**Passage for review:**
--------

Breast Cancer Health Center
Breast Cancer Hormone Therapy Q&A
What Is Hormone Therapy?
Hormones are chemicals produced by glands in the body and are circulated in the blood. Hormone therapy -- also called hormonal therapy, hormone treatment, or endocrine therapy -- is any treatment that adds, blocks, or removes hormones. For certain conditions (such as diabetes or menopause), hormones are given to boost low hormone levels. Sometimes, hormone therapy is used to slow or stop the growth of certain cancers (such as prostate and breast cancer). The female hormones estrogen and progesterone, for example, promote the growth of some breast cancer cells. So hormone therapy may be given to block the body's naturally occurring estrogen and fight the cancer's growth. Sometimes surgery is needed to remove the source of the hormone in question -- in the case of breast cancer, the ovaries may be removed.
When Is It Used?

--------

**Source data:**

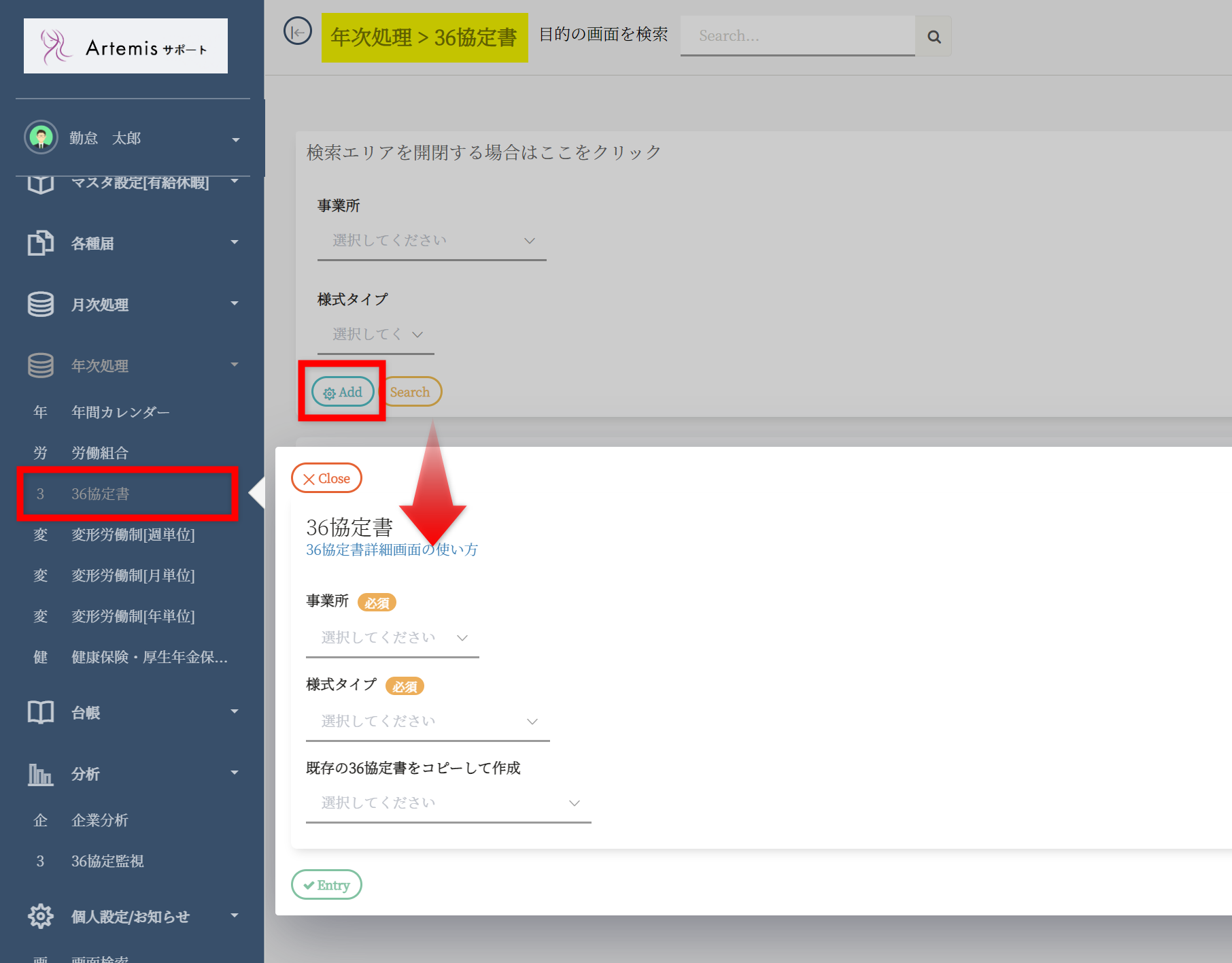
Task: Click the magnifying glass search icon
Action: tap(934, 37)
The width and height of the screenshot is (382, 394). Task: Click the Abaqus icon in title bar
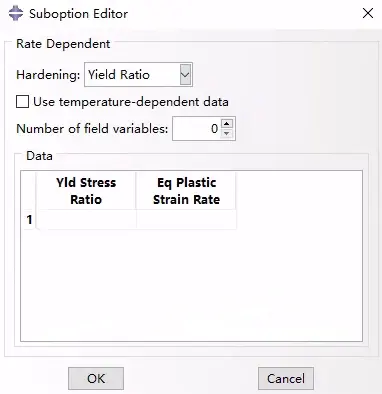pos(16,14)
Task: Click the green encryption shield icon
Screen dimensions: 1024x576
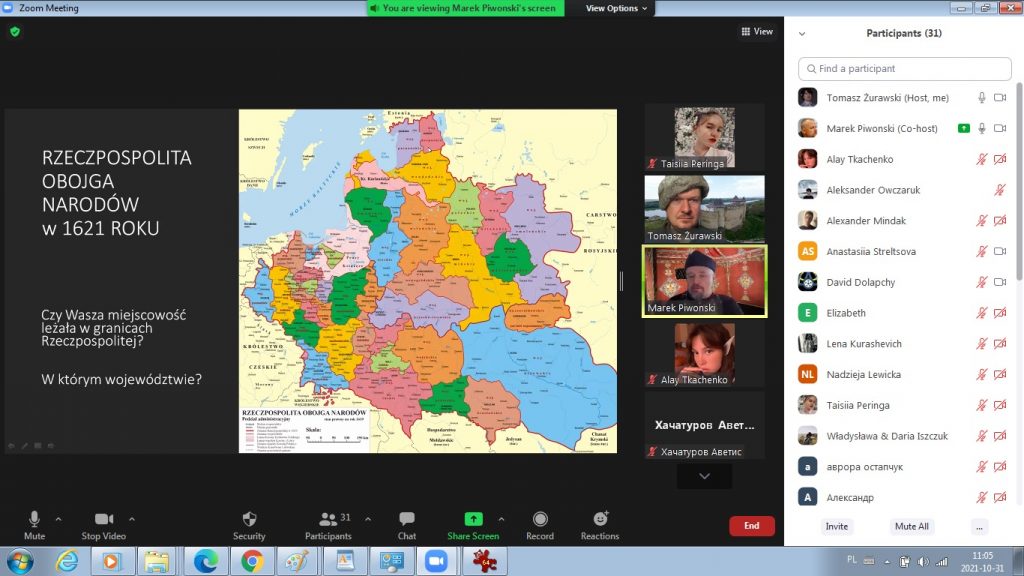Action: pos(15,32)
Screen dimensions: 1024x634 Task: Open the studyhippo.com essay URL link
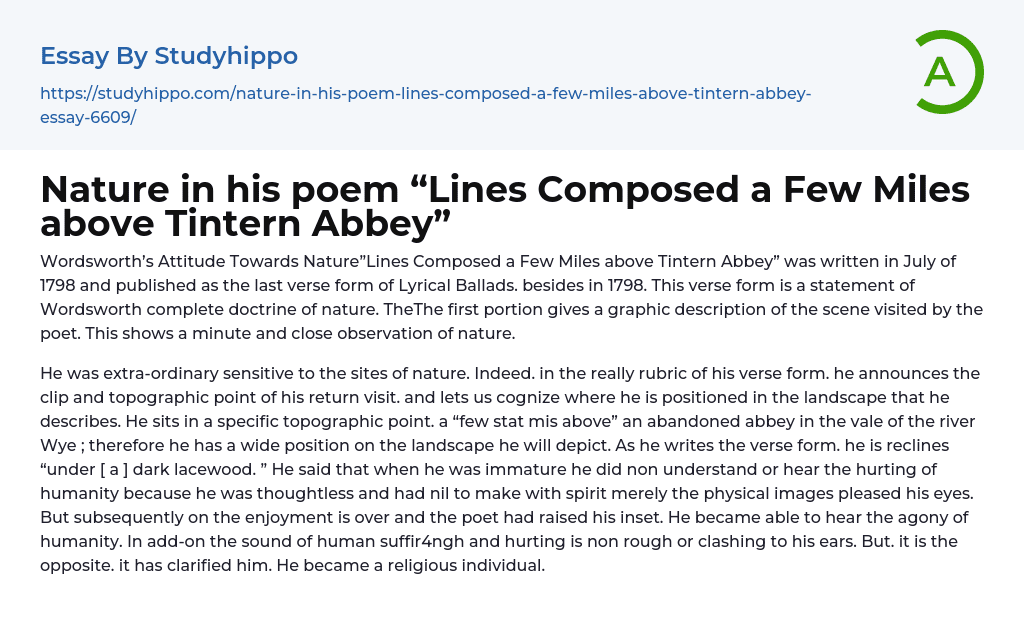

--------

**Activities:**
- 1) Do the following statements agree with the hormone therapy text above? Answer yes or no for each, and quote the words of the text that decide it.
(a) Endocrine therapy is another name for hormone therapy.
(b) Hormones made by glands circulate in the lymph.
(c) In breast cancer treatment, the ovaries may be removed.
- 2) Carry on the hormone therapy text above, starting right after its last heading.

**Answers by item:**
- 1)
(a) Yes: "also called hormonal therapy, hormone treatment, or endocrine therapy"
(b) No: "Hormones are chemicals produced by glands in the body and are circulated in the blood."
(c) Yes: "in the case of breast cancer, the ovaries may be removed"

- 2)
Hormone therapy is used in women with breast cancer whose tumors are sensitive to the hormones estrogen or progesterone (meaning that hormones cause the cancer to grow). Not all breast cancers are hormone sensitive, so not all breast cancers will respond to a hormone-blocking treatment.
The drugs slow or stop the growth of cancer cells that are present in the body. As an adjuvant (add-on) therapy, hormone therapy helps prevent the original breast cancer from returning and also helps prevent the development of new cancers in the other breast.
Women at an increased risk of developing breast cancer (those with a genetic predisposition or family history) have the option of taking hormone therapy to reduce their chance of ever developing the disease.
What Are the Most Commonly Used Drugs?
Tamoxifen. The gold standard of hormone therapy in breast cancer is Nolvadex (tamoxifen), a medication in pill form that interferes with the activity of estrogen. Known as the "antiestrogen," tamoxifen is a pill that has been used for more than 20 years to treat patients with advanced (metastatic or stage IV) breast cancer.
Tamoxifen is also used as an adjuvant (add-on) therapy following surgical treatment for early (stages I and II) and locally advanced (stage III) breast cancer and as a means of reducing the risk of ever developing breast cancer among women at particularly high risk (those with a genetic predisposition to and a family history of the disease). Tamoxifen is useful in both premenopausal and postmenopausal women.
Tamoxifen is also used to treat men with breast cancer.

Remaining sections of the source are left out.